TASKS TO COMPLETE:
**A.** Reproduce everything in the shoulder instability passage below, from "Ultimately, in the" down to "will be refined.".
**B.** In the shoulder instability passage below, which operation does Sethi choose for the competitive collision athlete?

Ultimately, in the hands of a skilled surgeon, both techniques are safe and effective. As more long-term prospective data is collected, the specific indications for each will be refined.

Sethi Final Take

My instability patient population shapes my preference for the surgical procedures I offer. While many instability operations (remplissage, DAS) gain popularity, there remains to be a role for glenoid bone restoration in the young collision athletes and revision cases that make up my practice. I value the advantages of an all arthroscopic bone block, subscapularis sparing operation that does not alter the shoulder’s neurovascular anatomy. However, at this time, allograft bone procedures exhibit greater resorption and have higher failure rates when screw fixation is not used. Furthermore, a predictably faster return to sport, and the additional stability benefit conferred by the conjoint tendon make Latarjet my choice operation in the competitive collision athlete. As these gaps in recovery are inevitably narrowed, I imagine further adoption of the Arthroscopic Anatomic Glenoid Reconstruction (AAGR) techniques for the collision athlete.

Bishai Final Take

When treating patients with bone loss shoulder instability, the pathology often dictates the surgical treatment plan. Although the coracoid serves as a local graft with no cost, the amount of bone that can be made up for the glenoid may not be enough. In these cases the distal tibial allograft utilizing the AAGR technique is a great tool in the armamentarium. Secondly, the ability to maintain the remaining labrum and capsule to help augment the repair and attach it to the paleoglenoid helps with keeping the humeral head positioned more posterior as a secondary rein. The AAGR also maintains the integrity of the subscapularis which allows for decreased concerns of subscapularis failure for those doing open peels and tenotomies or even a split. These patients with shoulder instability with bone loss can be very difficult to treat therefore it is paramount to have the ability to stratify these patients into the correct treatment algorithm whether it be an autograft or allograft reconstruction with techniques like the Latarjet and AAGR respectively.

DATA FOR ANALYSIS:
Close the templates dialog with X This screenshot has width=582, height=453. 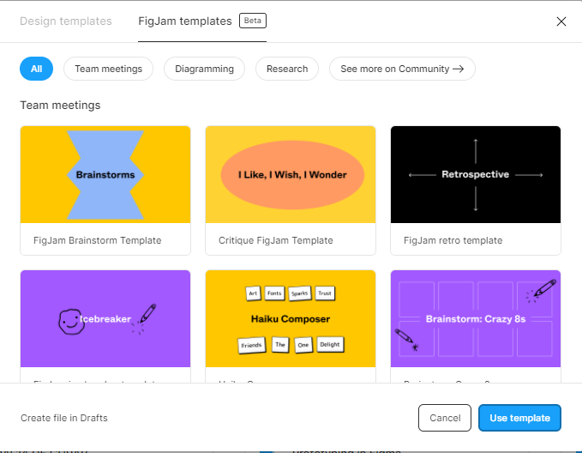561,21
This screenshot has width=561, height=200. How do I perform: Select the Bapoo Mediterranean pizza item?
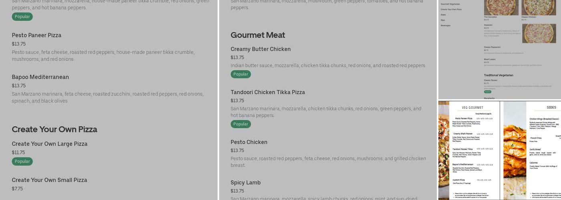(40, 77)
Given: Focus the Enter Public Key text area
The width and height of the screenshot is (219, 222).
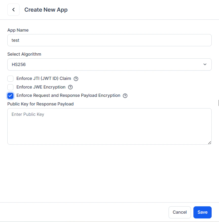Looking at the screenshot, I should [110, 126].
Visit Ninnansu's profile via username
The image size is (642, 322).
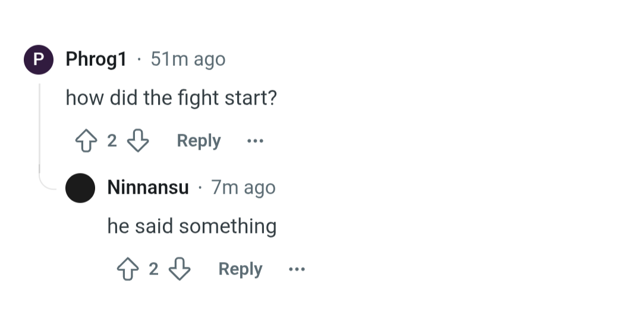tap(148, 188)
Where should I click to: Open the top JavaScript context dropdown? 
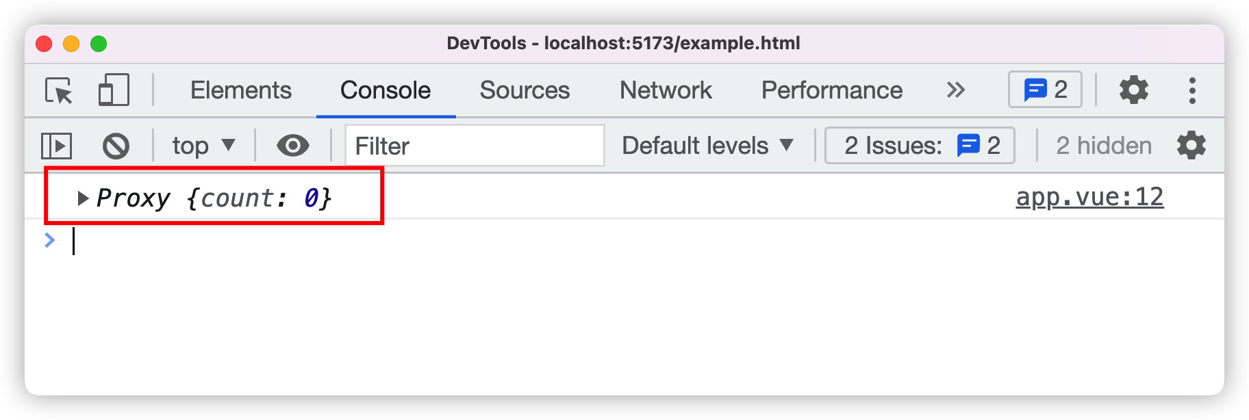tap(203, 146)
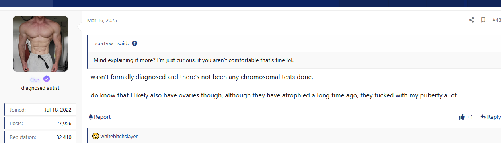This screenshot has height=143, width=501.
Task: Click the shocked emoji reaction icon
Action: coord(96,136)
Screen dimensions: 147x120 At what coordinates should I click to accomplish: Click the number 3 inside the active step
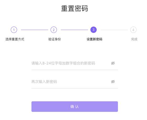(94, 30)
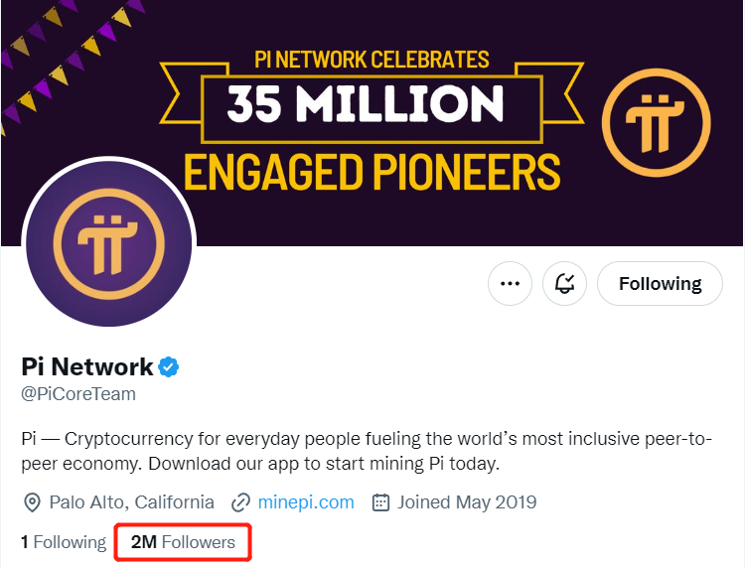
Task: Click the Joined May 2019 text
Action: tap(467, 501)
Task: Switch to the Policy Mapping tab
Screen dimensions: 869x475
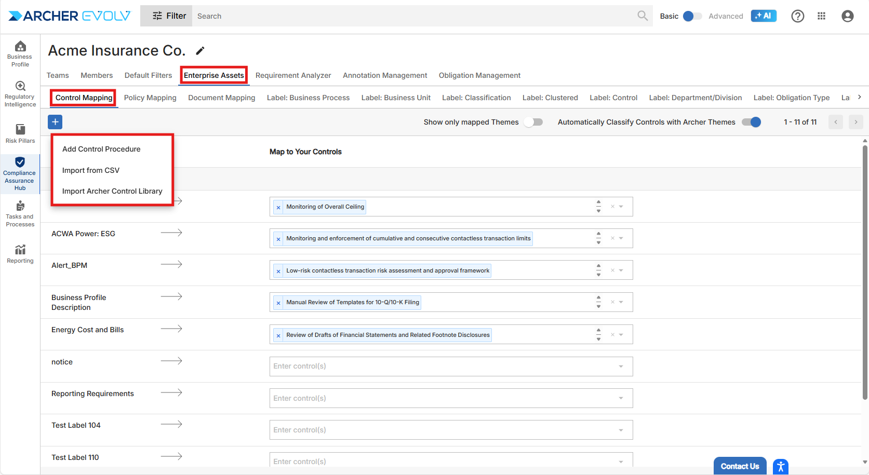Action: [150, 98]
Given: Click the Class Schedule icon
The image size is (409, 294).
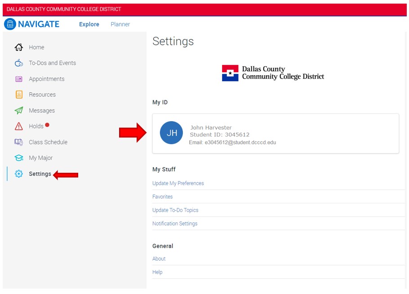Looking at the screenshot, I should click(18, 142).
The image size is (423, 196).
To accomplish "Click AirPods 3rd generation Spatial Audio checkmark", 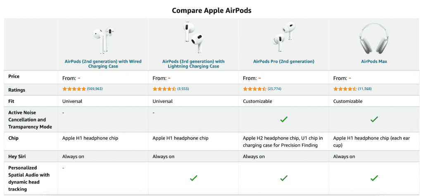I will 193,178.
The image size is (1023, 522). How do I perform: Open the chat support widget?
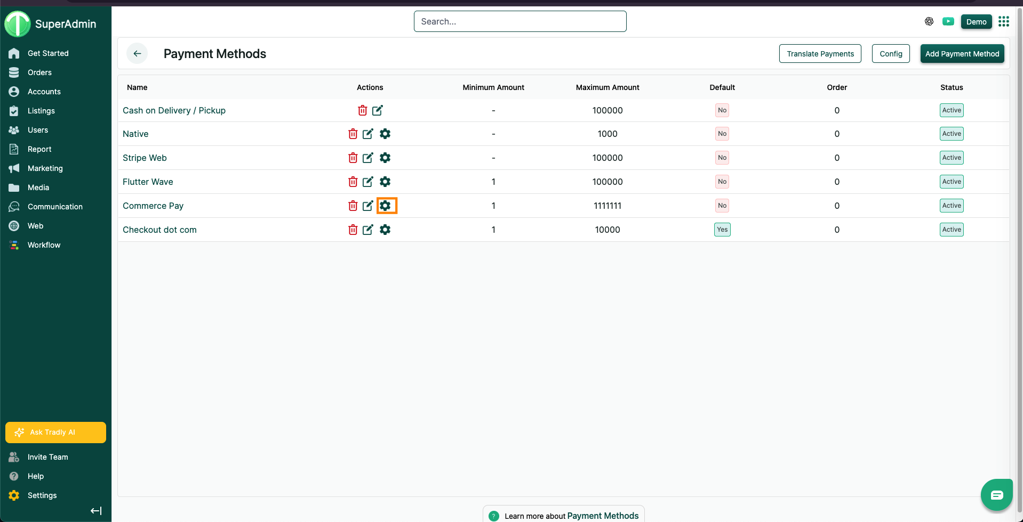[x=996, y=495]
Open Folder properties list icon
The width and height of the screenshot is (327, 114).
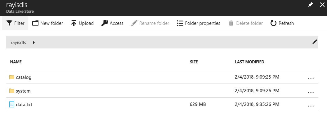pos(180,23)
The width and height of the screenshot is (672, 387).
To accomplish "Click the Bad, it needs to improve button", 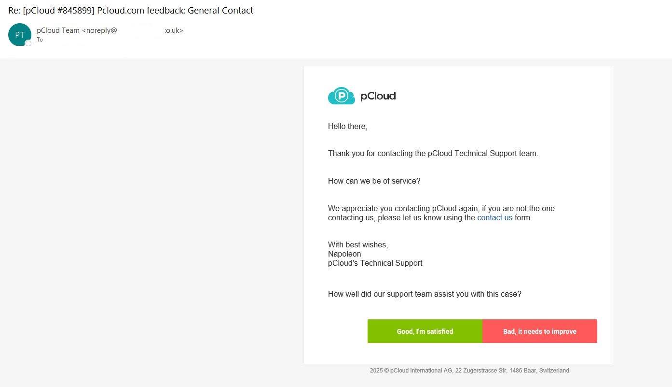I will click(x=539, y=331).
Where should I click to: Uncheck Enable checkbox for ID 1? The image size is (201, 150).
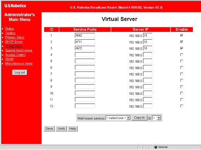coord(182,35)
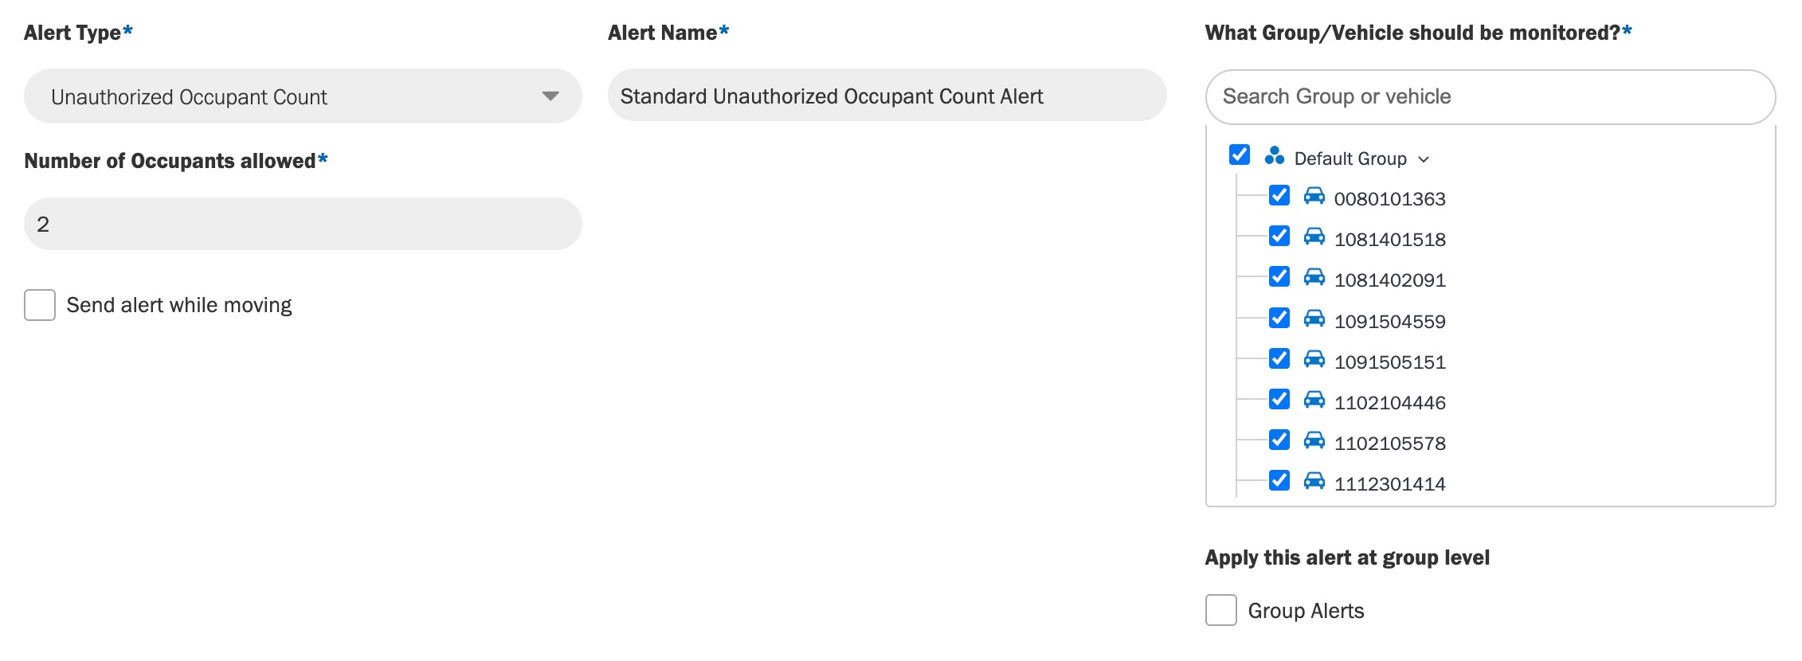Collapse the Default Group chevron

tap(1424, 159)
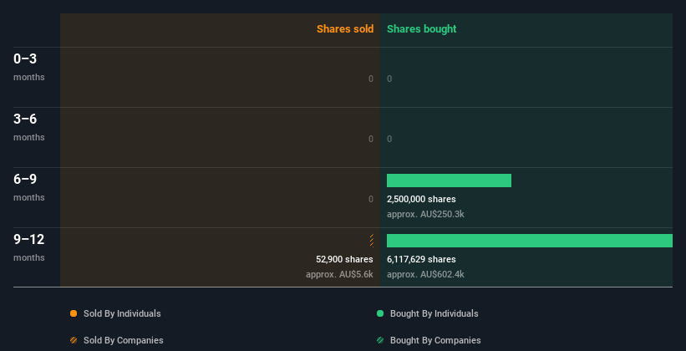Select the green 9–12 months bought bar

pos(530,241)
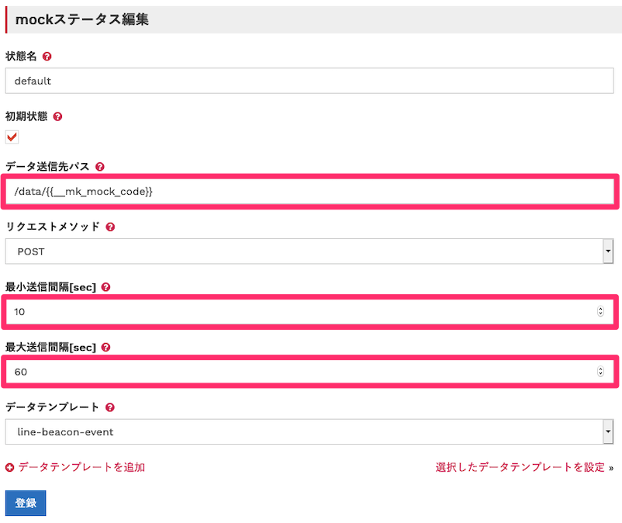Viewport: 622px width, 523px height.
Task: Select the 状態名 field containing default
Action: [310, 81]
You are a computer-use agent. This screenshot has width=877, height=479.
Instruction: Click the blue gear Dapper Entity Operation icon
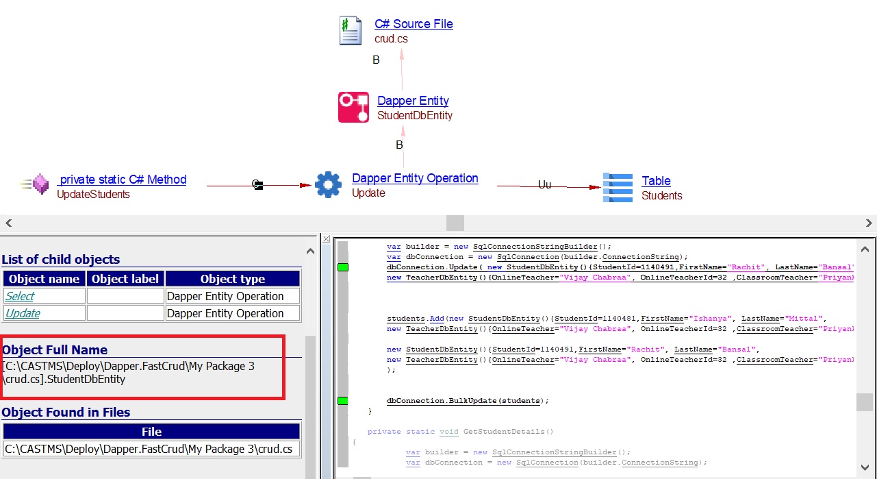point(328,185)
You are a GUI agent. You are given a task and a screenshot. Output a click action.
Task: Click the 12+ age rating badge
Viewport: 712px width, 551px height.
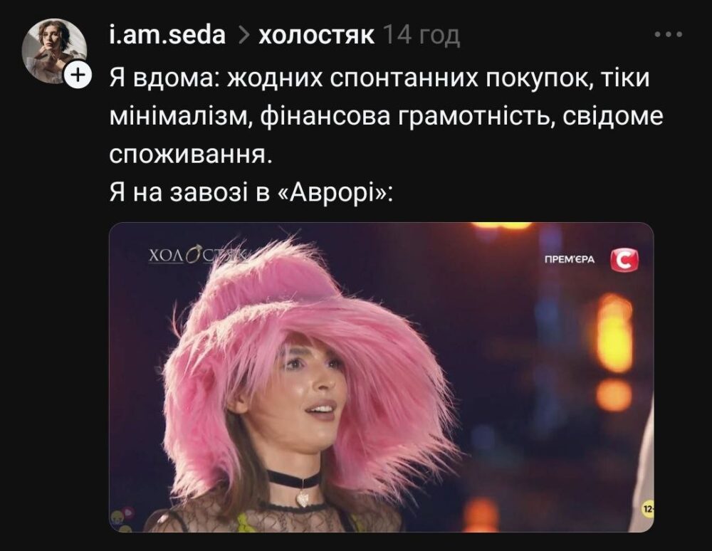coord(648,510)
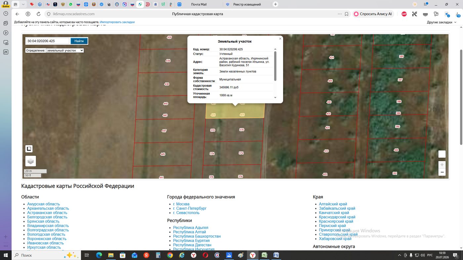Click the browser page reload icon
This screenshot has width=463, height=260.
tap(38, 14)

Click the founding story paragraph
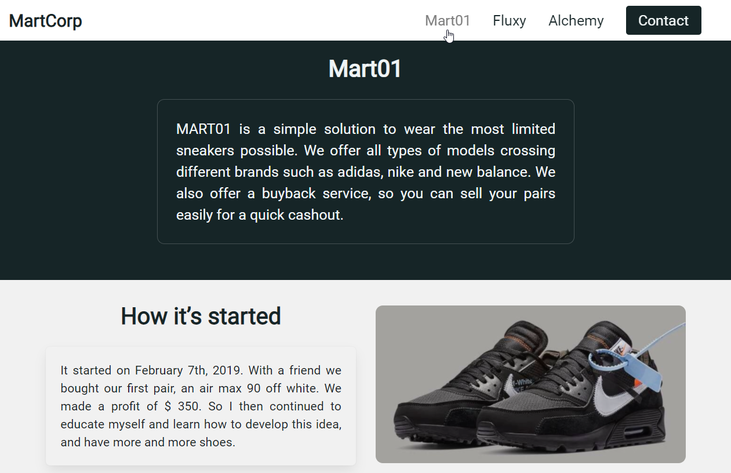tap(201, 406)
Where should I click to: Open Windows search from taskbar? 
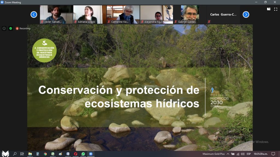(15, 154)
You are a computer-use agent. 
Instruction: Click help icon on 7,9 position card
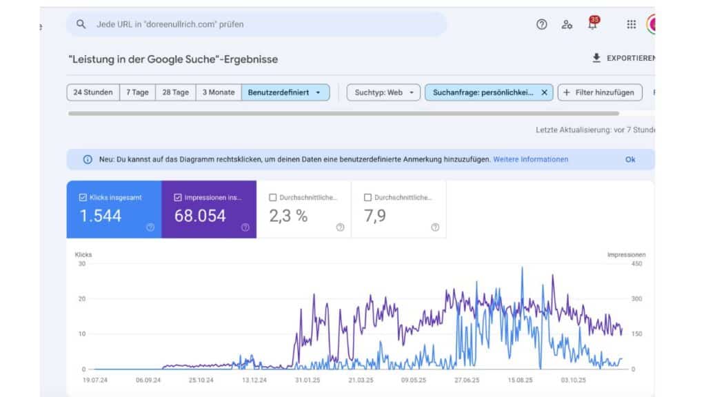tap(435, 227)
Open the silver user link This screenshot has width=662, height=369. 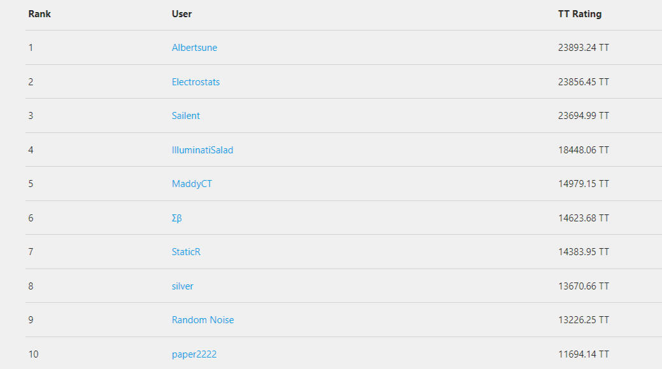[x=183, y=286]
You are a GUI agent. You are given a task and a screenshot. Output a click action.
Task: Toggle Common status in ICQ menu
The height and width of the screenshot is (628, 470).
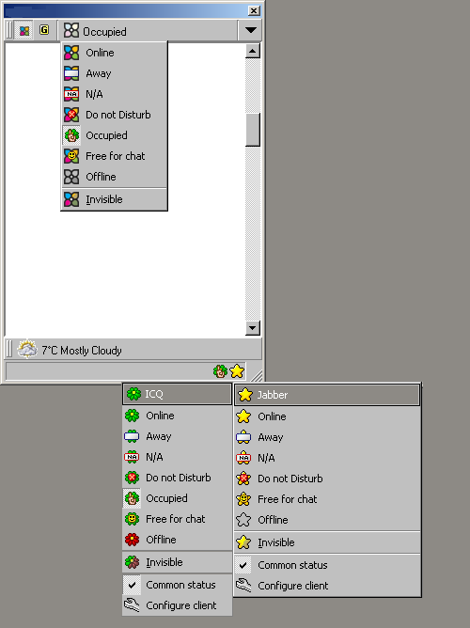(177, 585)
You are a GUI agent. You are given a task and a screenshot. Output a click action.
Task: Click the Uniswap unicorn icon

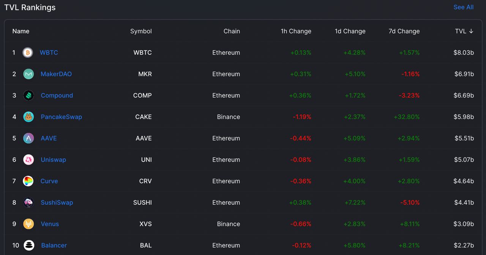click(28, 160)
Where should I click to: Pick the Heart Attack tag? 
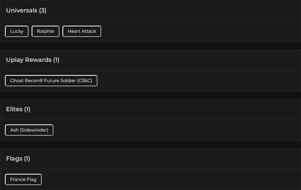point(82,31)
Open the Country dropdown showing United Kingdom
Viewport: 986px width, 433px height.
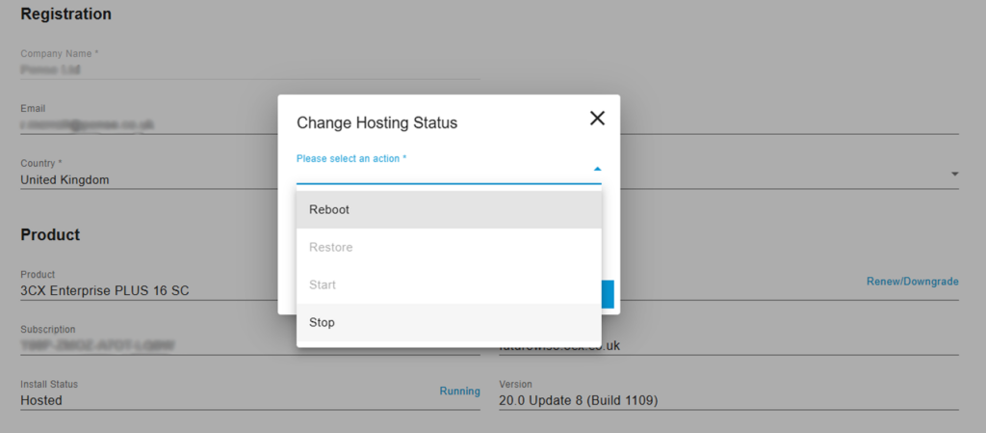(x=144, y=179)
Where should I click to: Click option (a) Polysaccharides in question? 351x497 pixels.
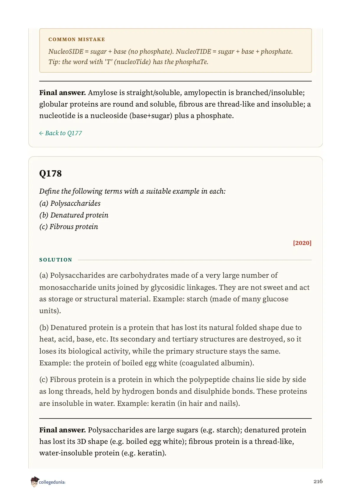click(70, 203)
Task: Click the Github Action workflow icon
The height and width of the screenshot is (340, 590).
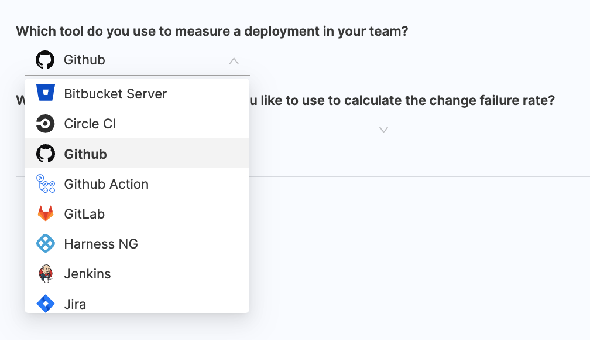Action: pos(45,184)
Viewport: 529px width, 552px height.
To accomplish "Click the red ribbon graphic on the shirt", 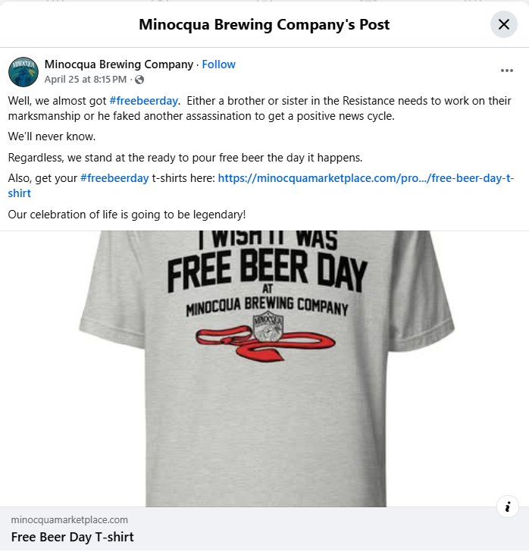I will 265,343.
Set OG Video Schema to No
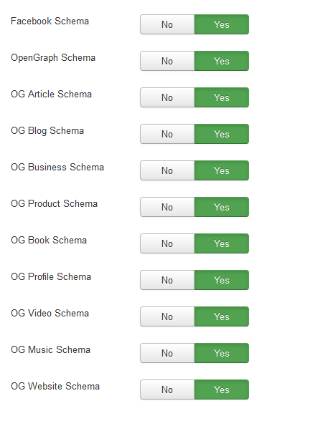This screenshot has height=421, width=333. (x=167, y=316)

ANSWERS GIVEN:
**A.**
Ultimately, in the hands of a skilled surgeon, both techniques are safe and effective. As more long-term prospective data is collected, the specific indications for each will be refined.

**B.** Latarjet